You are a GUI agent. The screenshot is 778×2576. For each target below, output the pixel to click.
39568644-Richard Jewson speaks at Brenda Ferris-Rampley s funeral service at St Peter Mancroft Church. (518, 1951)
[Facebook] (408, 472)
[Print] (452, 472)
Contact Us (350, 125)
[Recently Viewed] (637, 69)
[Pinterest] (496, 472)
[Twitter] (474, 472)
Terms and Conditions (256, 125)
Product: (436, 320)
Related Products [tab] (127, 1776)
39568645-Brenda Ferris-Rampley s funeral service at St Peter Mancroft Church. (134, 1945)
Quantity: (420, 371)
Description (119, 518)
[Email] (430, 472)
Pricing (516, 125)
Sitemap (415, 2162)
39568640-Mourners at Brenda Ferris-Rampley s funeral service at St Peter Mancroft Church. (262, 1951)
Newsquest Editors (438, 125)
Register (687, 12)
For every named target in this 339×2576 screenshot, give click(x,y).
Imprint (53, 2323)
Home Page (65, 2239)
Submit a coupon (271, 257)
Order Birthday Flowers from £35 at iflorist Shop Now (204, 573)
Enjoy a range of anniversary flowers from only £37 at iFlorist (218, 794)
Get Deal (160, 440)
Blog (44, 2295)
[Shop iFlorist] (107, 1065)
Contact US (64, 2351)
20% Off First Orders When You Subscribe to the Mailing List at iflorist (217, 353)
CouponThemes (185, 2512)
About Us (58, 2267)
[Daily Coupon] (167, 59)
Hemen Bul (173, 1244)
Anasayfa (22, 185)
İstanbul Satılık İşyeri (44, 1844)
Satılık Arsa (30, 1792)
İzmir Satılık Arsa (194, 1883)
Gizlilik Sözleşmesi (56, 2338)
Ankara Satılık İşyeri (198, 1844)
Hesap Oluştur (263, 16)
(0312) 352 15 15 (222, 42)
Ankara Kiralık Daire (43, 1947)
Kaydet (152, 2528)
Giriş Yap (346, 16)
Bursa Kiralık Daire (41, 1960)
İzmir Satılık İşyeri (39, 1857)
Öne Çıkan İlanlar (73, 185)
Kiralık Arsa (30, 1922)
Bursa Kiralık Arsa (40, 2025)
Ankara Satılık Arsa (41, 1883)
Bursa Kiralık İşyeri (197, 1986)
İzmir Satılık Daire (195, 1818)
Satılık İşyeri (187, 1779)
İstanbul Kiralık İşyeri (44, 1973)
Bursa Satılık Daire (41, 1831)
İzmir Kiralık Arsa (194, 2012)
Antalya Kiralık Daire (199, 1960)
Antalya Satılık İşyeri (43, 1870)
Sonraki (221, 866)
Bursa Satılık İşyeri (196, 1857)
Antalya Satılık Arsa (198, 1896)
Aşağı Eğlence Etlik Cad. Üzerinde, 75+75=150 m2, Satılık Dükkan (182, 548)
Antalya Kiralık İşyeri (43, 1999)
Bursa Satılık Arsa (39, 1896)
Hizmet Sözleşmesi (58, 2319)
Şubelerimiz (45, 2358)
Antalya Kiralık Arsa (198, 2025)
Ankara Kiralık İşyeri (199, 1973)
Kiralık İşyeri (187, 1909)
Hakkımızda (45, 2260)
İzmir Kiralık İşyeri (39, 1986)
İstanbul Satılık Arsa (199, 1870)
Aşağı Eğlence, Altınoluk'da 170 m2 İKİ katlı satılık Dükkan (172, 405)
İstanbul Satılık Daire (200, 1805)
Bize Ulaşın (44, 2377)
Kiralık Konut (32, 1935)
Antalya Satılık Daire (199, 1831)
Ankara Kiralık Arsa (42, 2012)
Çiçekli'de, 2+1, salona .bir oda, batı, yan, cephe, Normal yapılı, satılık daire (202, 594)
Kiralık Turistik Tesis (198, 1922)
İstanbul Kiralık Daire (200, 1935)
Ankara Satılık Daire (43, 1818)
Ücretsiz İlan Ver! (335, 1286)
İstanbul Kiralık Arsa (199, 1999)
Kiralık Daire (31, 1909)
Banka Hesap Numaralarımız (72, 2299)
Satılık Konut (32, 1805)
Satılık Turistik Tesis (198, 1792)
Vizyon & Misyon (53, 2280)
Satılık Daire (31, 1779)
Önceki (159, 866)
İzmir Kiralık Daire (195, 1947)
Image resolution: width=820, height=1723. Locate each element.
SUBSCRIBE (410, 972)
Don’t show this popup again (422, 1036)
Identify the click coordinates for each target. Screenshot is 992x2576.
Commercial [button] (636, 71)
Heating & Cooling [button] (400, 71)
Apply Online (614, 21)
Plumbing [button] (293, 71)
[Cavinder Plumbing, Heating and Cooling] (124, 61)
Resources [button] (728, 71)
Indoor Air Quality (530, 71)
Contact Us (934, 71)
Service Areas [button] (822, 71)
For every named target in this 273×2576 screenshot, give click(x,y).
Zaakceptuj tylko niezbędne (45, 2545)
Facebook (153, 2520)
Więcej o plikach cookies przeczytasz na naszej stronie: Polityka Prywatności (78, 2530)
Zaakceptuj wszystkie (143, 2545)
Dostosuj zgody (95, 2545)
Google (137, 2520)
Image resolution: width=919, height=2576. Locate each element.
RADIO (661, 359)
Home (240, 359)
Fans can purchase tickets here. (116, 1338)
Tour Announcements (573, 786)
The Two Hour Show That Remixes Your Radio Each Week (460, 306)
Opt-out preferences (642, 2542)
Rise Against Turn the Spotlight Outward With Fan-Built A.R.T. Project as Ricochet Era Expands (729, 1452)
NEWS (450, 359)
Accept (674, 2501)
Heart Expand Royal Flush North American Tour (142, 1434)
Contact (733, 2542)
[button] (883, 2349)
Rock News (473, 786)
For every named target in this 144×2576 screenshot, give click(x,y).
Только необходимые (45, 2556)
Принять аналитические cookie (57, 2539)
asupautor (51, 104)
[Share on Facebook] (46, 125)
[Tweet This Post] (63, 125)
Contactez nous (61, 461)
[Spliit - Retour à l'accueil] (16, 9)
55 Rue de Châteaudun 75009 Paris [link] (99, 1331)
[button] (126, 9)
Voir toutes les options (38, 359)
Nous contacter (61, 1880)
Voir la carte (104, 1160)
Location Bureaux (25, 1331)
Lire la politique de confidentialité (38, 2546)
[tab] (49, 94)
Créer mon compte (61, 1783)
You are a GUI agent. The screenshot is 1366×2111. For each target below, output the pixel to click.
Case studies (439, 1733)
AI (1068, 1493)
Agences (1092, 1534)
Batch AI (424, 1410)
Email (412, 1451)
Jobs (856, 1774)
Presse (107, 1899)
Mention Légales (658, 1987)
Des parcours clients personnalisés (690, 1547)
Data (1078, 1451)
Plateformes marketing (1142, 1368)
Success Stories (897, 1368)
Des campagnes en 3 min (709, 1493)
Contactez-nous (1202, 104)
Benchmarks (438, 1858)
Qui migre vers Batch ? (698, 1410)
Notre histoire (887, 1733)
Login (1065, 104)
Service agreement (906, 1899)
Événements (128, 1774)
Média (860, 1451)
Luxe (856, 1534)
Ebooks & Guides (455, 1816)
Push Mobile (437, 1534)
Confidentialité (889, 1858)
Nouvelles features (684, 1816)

● **Work required**: Print, from the entries above, the line with "RADIO (661, 359)", the line with "Opt-out preferences (642, 2542)" and all lines between them, exactly and with nothing else.

● **Solution for this problem**:
RADIO (661, 359)
Home (240, 359)
Fans can purchase tickets here. (116, 1338)
Tour Announcements (573, 786)
The Two Hour Show That Remixes Your Radio Each Week (460, 306)
Opt-out preferences (642, 2542)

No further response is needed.